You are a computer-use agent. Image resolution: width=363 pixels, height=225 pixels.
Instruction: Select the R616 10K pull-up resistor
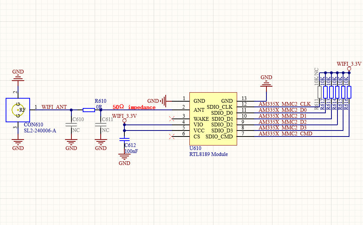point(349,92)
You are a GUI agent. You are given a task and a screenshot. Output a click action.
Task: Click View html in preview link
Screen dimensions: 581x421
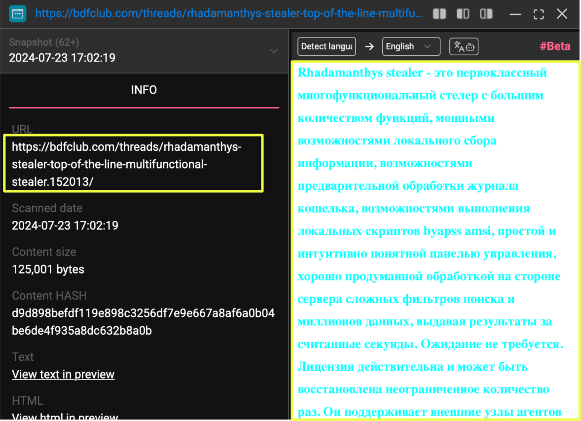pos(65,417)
--
Task goal = If a line of the entries contains "agent", it counts; say how many such lines there are and give only the number.

Solution for this exercise = 2